Indigenous Pharmacy Professionals of Canada (IPPC) launch national scholarship program
A national Indigenous pharmacy association is launching a new scholarship program aimed at increasing the accessibility of study programs for Indigenous pharmacy students, the group announced earlier this week.
The Indigenous Pharmacy Professionals of Canada (IPPC) announced Monday it was launching the first national scholarship for Indigenous Peoples pursuing a degree in pharmacy.
The IPPC’s founder said one of many myths non-Native people believe is that post-secondary education is free for Indigenous people and said he hopes this new scholarship will reduce the barriers to entry many Indigenous people have experienced.
“It is a myth that Indigenous people receive free post-secondary tuition in Canada — we do not," said Jaris Swidrovich, who is also the chair of the IPPC. "One of the IPPC's key priorities is to encourage and support Indigenous youth pursuing a role in pharmacy. We are confident that this scholarship will help reduce financial barriers to accessing pharmacy education for all future recipients of IPPC scholarships and awards."
The IPPC Indigenous Pharmacy Scholarship is now accepting applications for the 2023-2024 academic year.
The deadline to apply is April 30.
The IPPC Scholarship is open to any First Nations (status or non-status), Métis or Inuit individual enrolled or accepted in a Doctor of Pharmacy (PharmD.) or pharmacy technician program in Canada.
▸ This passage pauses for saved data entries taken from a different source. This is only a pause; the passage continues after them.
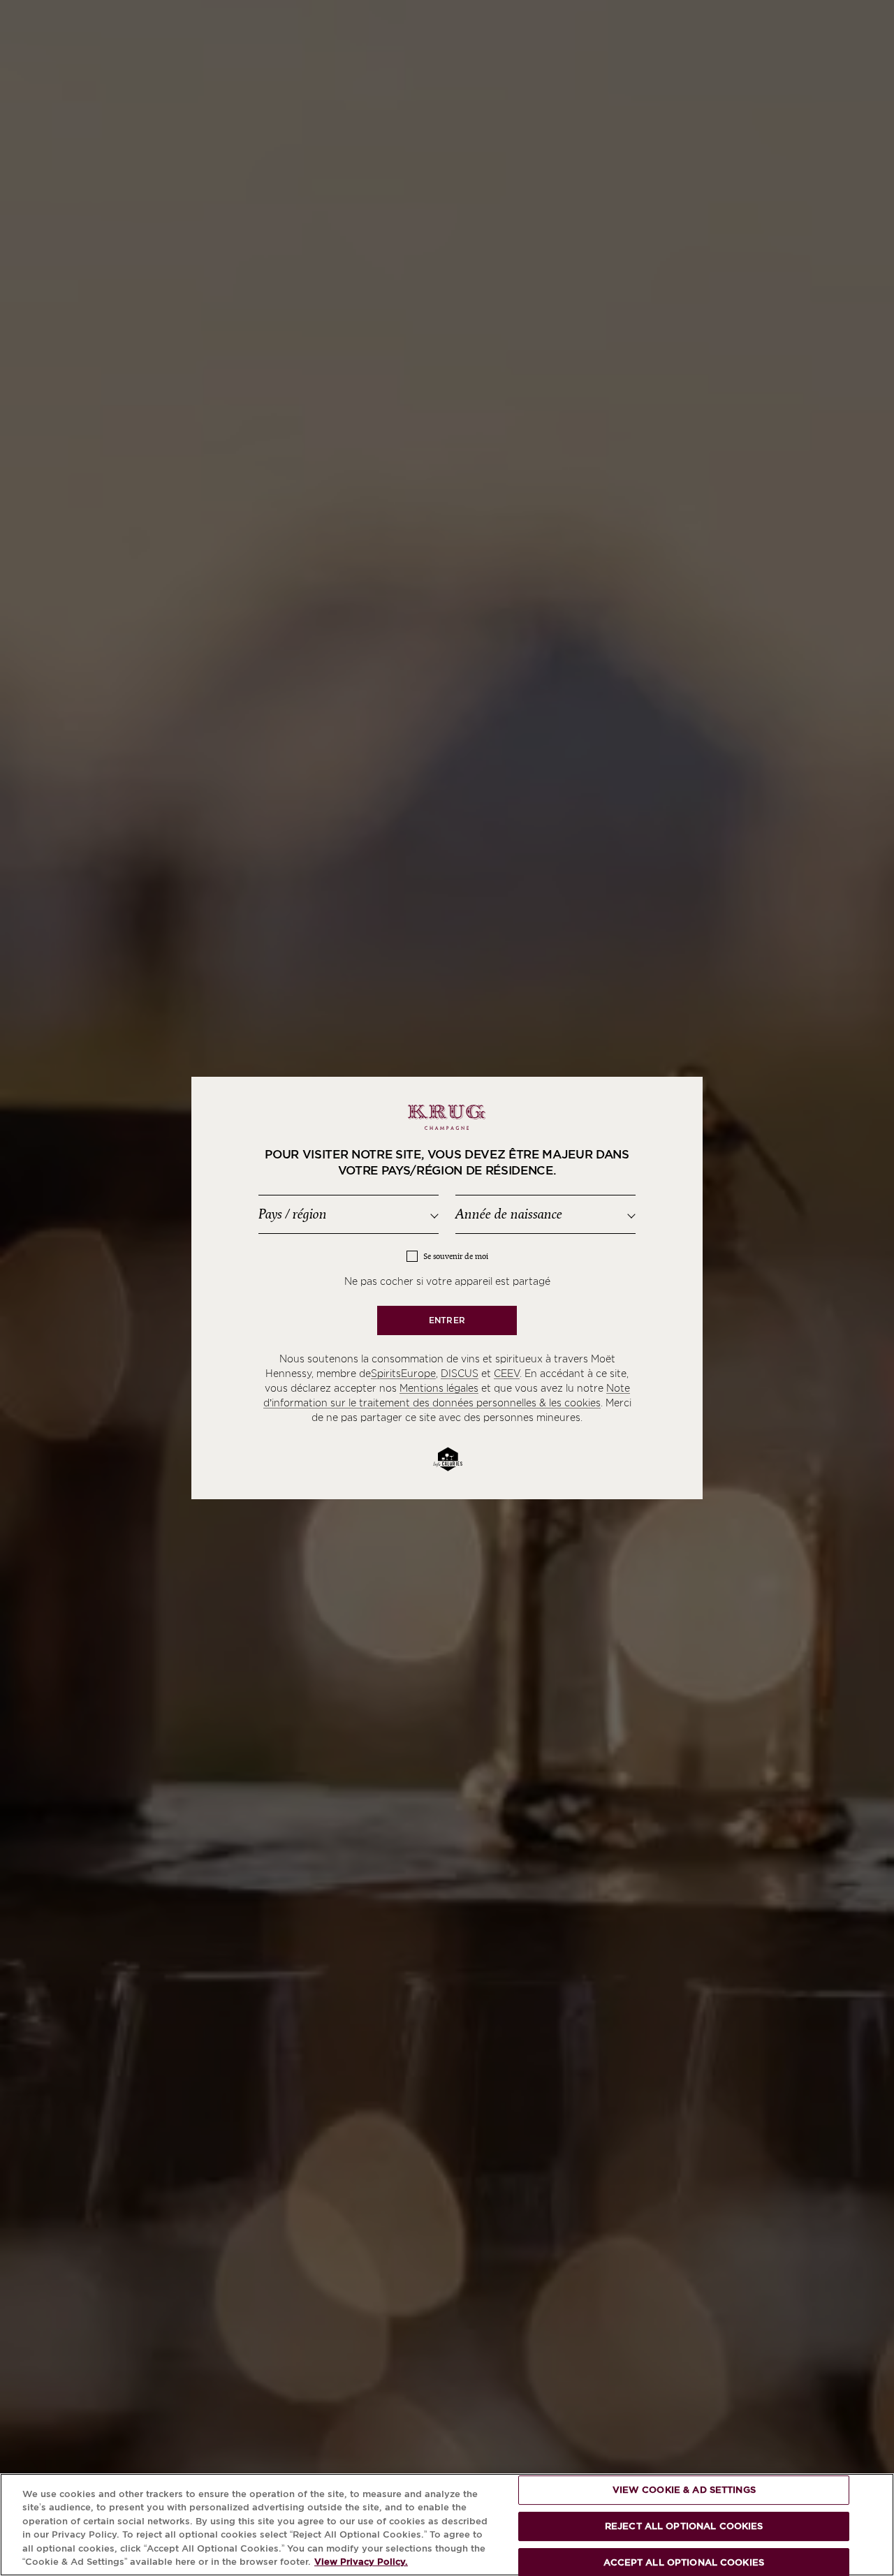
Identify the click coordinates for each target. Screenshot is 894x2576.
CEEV (507, 1373)
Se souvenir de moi (455, 1256)
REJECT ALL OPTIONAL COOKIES (684, 2526)
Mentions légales (439, 1388)
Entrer (447, 1320)
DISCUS (459, 1373)
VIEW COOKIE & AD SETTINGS (684, 2490)
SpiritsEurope (403, 1373)
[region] (447, 2524)
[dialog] (447, 1288)
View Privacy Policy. (361, 2561)
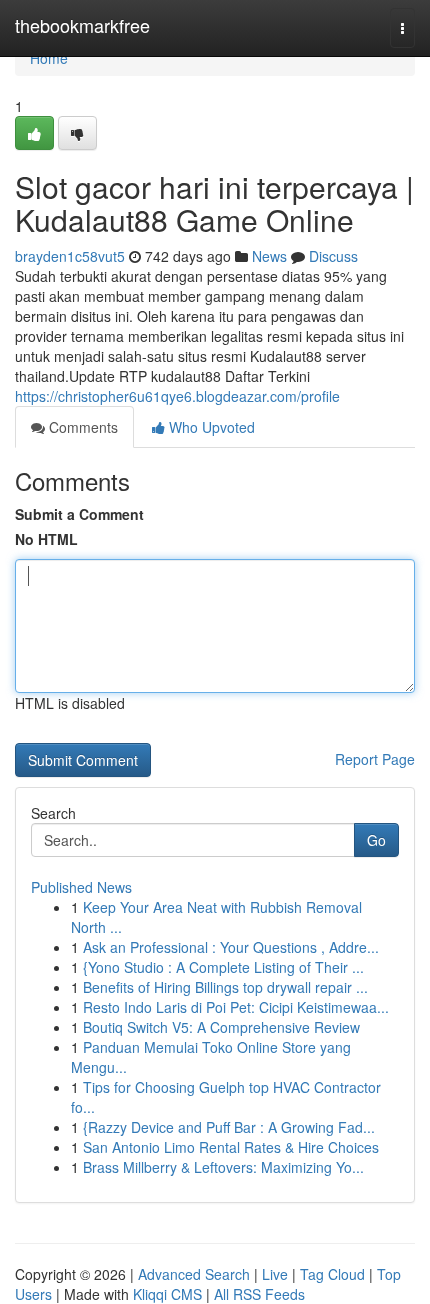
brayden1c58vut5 (70, 256)
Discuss (333, 256)
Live (275, 1274)
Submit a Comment (79, 514)
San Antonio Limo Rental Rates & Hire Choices (231, 1147)
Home (49, 58)
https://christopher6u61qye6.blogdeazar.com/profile (177, 396)
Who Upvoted (210, 427)
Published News (81, 887)
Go (376, 840)
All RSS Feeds (259, 1294)
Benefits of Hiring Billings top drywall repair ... (225, 987)
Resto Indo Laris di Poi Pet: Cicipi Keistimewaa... (236, 1007)
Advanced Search (194, 1274)
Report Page (375, 759)
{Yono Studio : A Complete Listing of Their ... (223, 967)
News (269, 256)
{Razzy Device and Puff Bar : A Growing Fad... (229, 1127)
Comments (81, 427)
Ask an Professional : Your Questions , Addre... (231, 947)
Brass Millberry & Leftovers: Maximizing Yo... (223, 1167)
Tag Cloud (332, 1274)
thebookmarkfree (82, 25)
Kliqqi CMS (167, 1294)
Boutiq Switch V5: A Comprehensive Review (221, 1027)
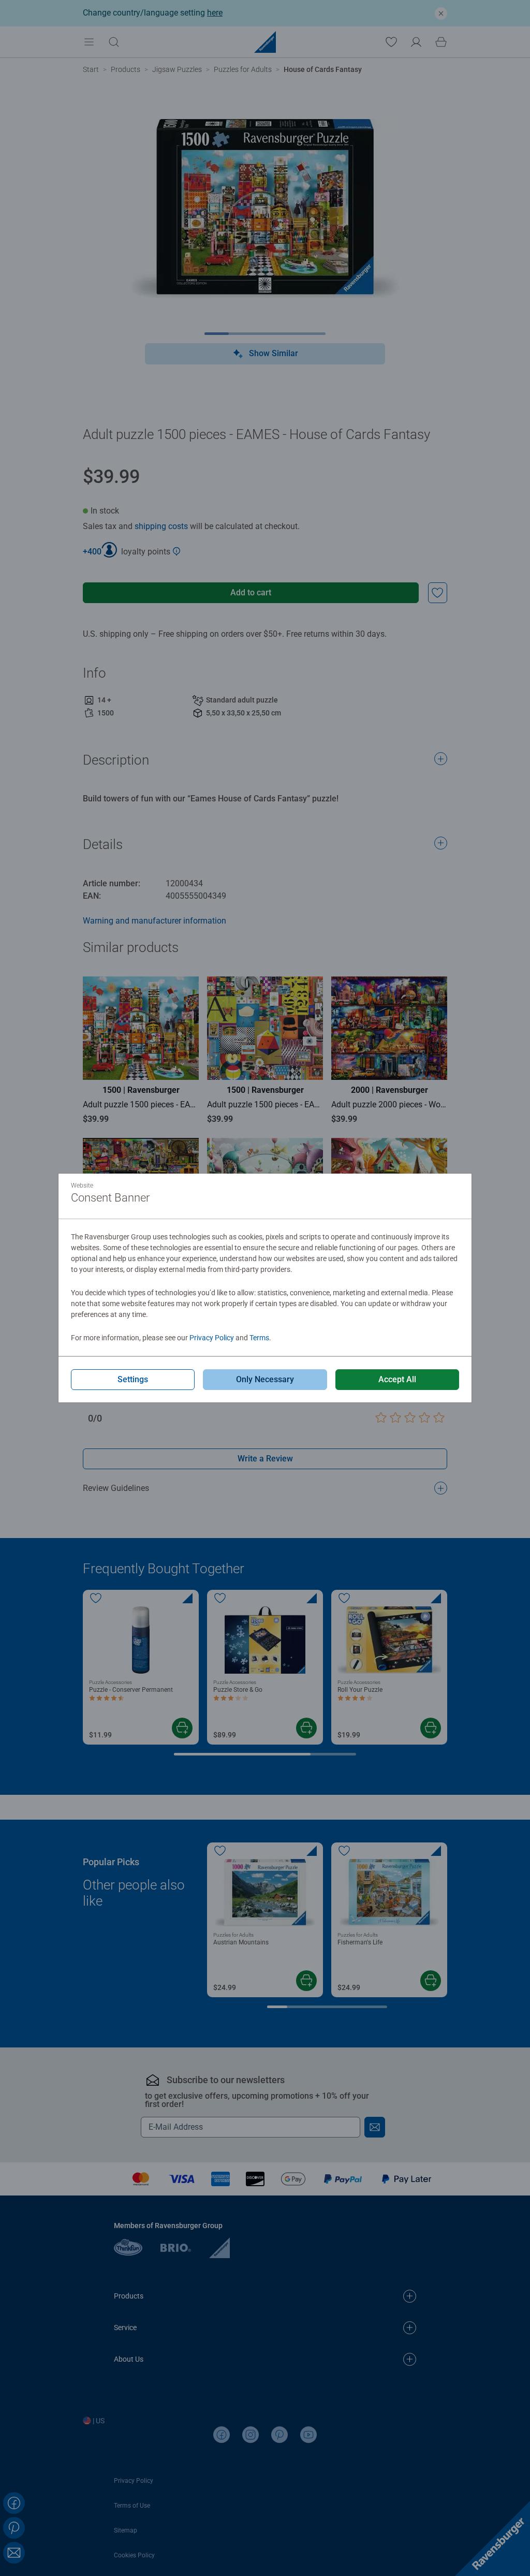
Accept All (397, 1379)
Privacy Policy (211, 1338)
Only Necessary (265, 1379)
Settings (132, 1379)
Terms (259, 1338)
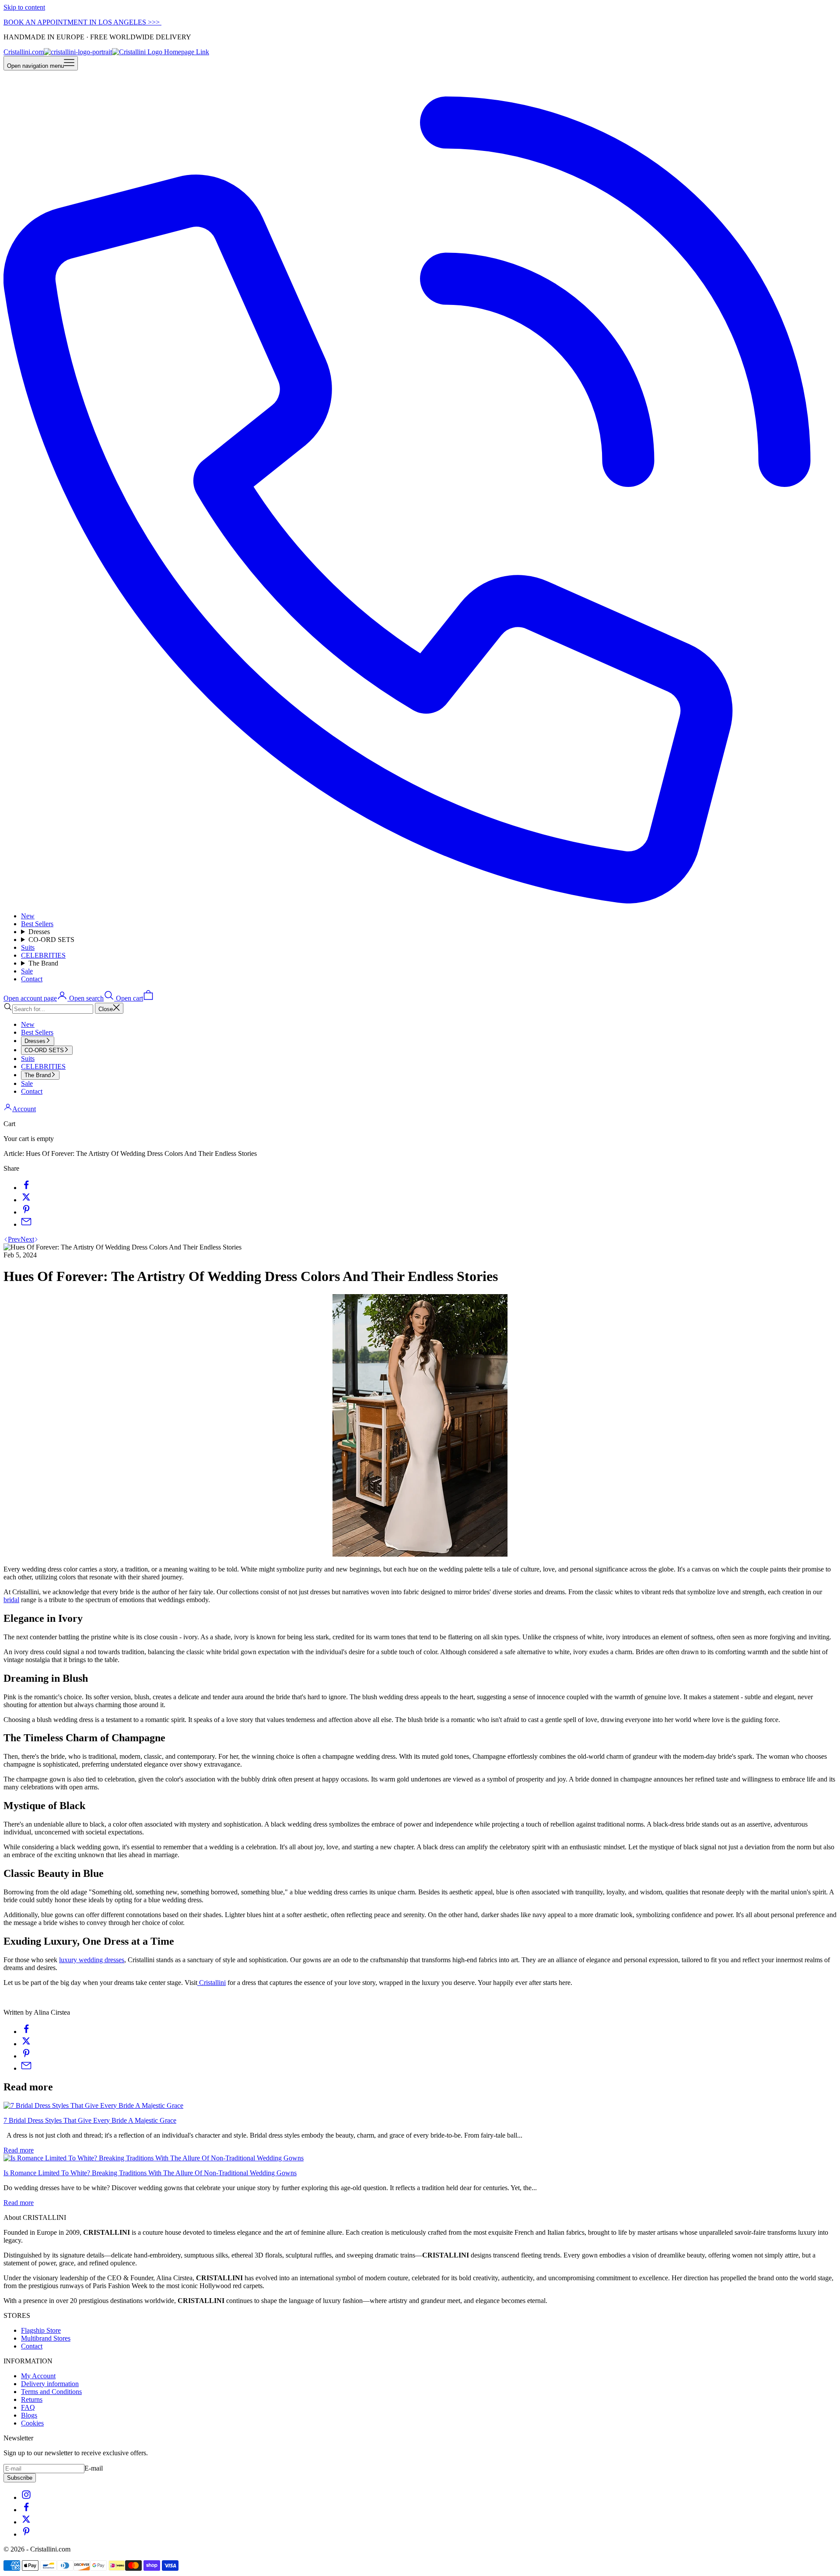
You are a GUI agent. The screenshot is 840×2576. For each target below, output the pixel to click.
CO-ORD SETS (51, 939)
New (28, 916)
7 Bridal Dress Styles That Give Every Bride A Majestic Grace (90, 2120)
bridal (11, 1599)
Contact (31, 979)
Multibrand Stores (45, 2338)
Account (24, 1109)
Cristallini (211, 1982)
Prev (14, 1239)
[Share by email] (26, 1224)
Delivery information (50, 2383)
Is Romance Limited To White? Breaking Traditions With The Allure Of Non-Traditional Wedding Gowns (150, 2173)
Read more (19, 2150)
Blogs (29, 2415)
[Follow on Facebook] (26, 2509)
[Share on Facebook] (26, 1187)
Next (27, 1239)
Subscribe (19, 2477)
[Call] (420, 901)
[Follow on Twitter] (26, 2522)
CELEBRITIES (43, 955)
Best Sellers (37, 924)
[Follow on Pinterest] (26, 2534)
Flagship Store (41, 2330)
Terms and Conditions (51, 2391)
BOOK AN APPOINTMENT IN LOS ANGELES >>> (82, 22)
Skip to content (24, 7)
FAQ (28, 2407)
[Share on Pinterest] (26, 1212)
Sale (27, 971)
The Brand (43, 963)
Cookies (32, 2423)
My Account (38, 2376)
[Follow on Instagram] (26, 2497)
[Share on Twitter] (26, 1200)
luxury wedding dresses (91, 1960)
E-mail (93, 2468)
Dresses (39, 931)
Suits (28, 947)
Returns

The IPPC and Canadian Pharmacists Association will continue to seek additional funding to expand the Indigenous Pharmacy scholarship program going forward, Swidrovich added.
"We are dedicated to building a strong network of Indigenous pharmacy professionals, and we encourage all Indigenous people currently enrolled or considering a career in pharmacy to apply," he said. "We anticipate that this scholarship will grow over time and will assist with increasing visibility and belonging for Indigenous people in pharmacy across Canada."
The Canadian Pharmacists Association (CPhA) chair and dean of Memorial University’s pharmacy program agreed, saying it’s important to increase Indigenous representation in the field.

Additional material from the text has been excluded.